▸ Records from a data source

_ _ _ _ _ _ _

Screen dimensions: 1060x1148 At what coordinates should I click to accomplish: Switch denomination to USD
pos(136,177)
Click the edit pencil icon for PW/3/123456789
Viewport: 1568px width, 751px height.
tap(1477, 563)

_ _ _ _ _ _ _

▸ What the task asks
Could you reproduce these lines verbatim?

▸ Answer for this exercise
Screen dimensions: 1060x1148 At what coordinates should I click to accomplish: Switch denomination to USD
pos(136,177)
Click the edit pencil icon for PW/3/123456789
Viewport: 1568px width, 751px height.
tap(1477, 563)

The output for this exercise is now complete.